Typically accompanied by generic symptoms (fever, coughing, chest pain), pulmonary arterial obstructions may cause an increase in the right ventricular afterload, potentially leading to life-threatening effects like dilatation, dysfunction and ischemia of the right ventricle. Timely detection via pulmonary CT angiography is key to reduce mortality risks, requiring thus very short scanning times, which are sometimes difficult to achieve in emergency situations and/or with conscious and breathing patients. The end result of challenging conditions might be inadequate image contrast, leading to misleading or slow diagnosis with dramatic consequences.
For the above reasons, human detection of pulmonary embolism (the dark spots that correspond to pulmonary emboli in CT angiography images) proves often too slow and can immensely benefit from computer-aided pulmonary embolism detection.

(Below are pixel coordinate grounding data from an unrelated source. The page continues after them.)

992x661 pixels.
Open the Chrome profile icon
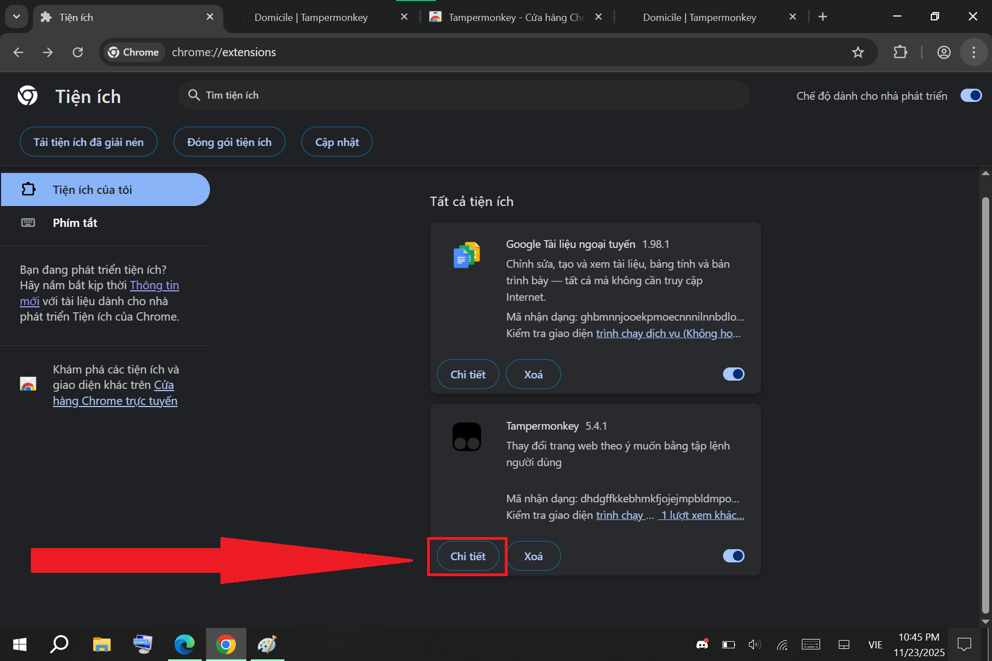(944, 52)
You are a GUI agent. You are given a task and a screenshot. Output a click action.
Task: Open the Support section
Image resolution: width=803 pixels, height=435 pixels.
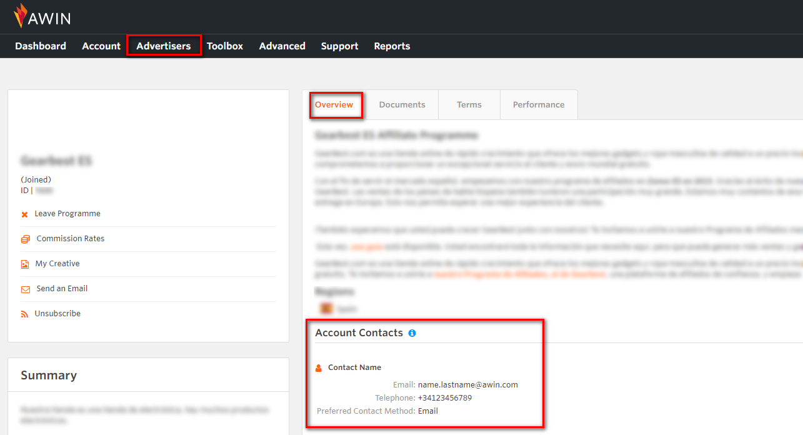click(339, 46)
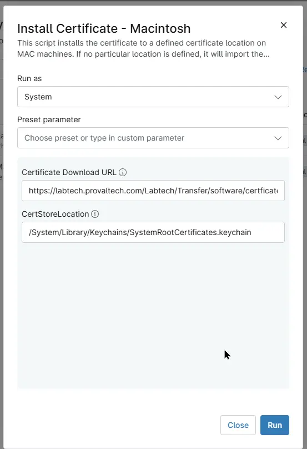Click the Run as label
The width and height of the screenshot is (307, 449).
pyautogui.click(x=29, y=78)
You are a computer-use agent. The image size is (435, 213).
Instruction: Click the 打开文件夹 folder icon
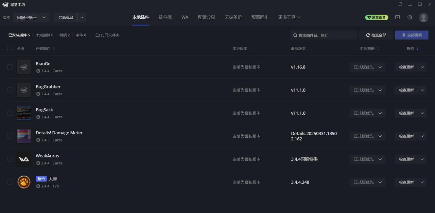click(x=98, y=35)
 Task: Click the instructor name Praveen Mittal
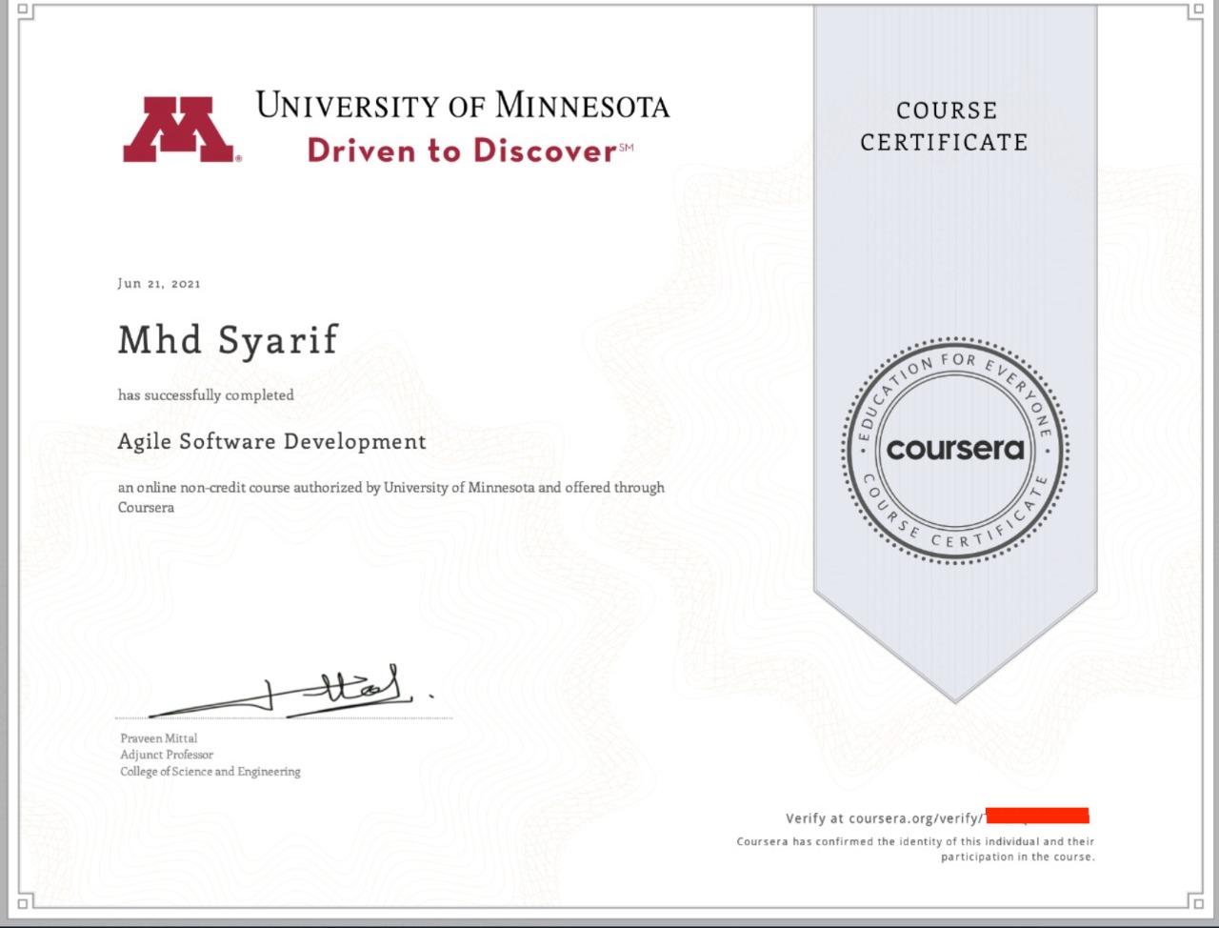(159, 738)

The method which RSIP Vision recommends uses a combination of bidimensional and tridimensional image-processing techniques and subsequently a vessel segmentation procedure which reduces the search area for candidate detection to include the emboli and at the same time exclude a large number of false positives. Particularly, it needs to exclude all lookalikes that present the same intensity of pulmonary emboli: lymphoid tissue, parenchymal diseases and partial-volume voxels on the vessel boundary. Also fully embolized vessels are easily missed by traditional segmentation techniques.

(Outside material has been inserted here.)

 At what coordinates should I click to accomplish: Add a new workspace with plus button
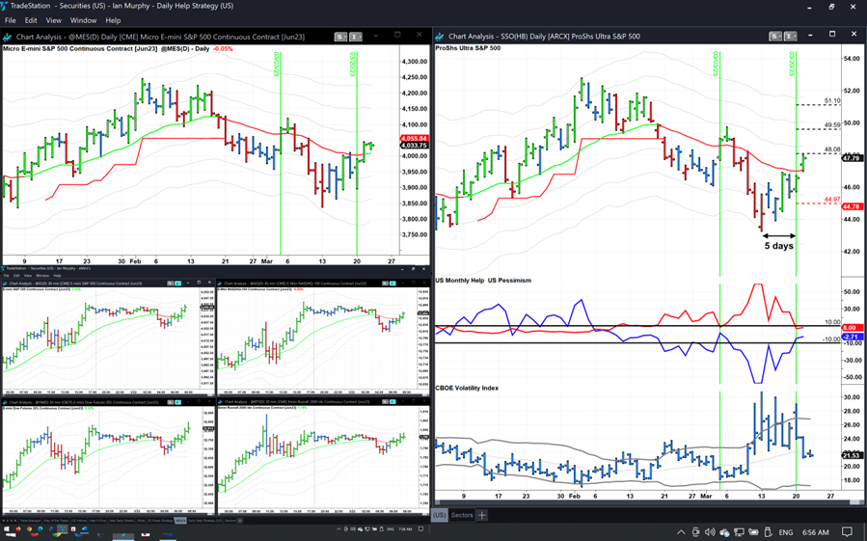482,515
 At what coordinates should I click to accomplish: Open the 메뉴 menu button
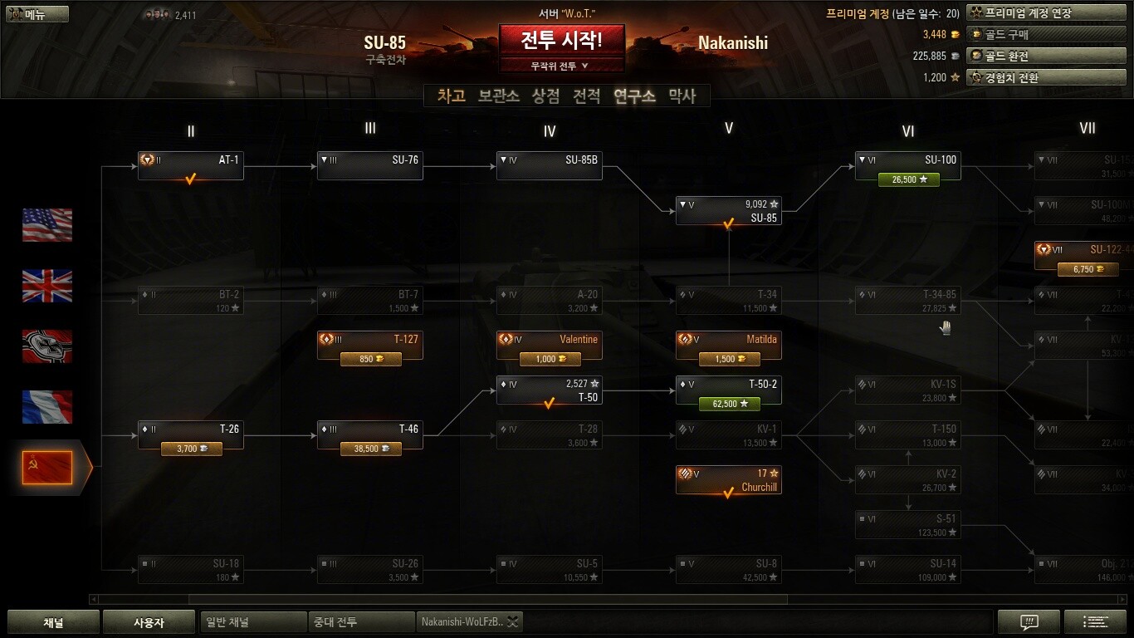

Due to the higher brightness of the larger vessels in the lungs, these are the first to be identified; this is done setting a threshold, the intensity of which is determined in function of the contrast enhancement used. The smaller vessels in the lung are excluded from this process of identification, since their lower intensity in CT image renders them too similar to lymphoid tissue.
The algorithm looks for local contrast differences within the vessels beyond the given threshold. These contrast variations are then analyzed and obstructions are segmented. Candidate lesions are selected from partial or complete obstruction segmentation. Finally, the measurements coming from the CT such as shape, size and density of the candidate lesions are computed to filter false positives lesions using a decision tree. The remaining candidate lesions found by the algorithm are then identified and treated individually.
The whole procedure must be performed with extreme care, since the patient’s movements, image noise or simply bad quality of the pulmonary CT angiography can have a negative impact on the results, by increasing false positives and excluding pulmonary embolism wherever it should not be found. Also poorly timed contrast injection can preclude the chance from the algorithm to correctly detect the nature of intravascular contrast differences. Statistically, veins, airspace consolidation and lymphoid tissue are the main objects of misinterpretations of contrast differences leading to false positive findings. The always improving image quality of modern computed tomography devices is helping this very effective algorithm procedure to keep false positives to a minimum and by this way it contributes to reduce the dramatic mortality rates of pulmonary embolism, enabling prompter diagnosis and treatment.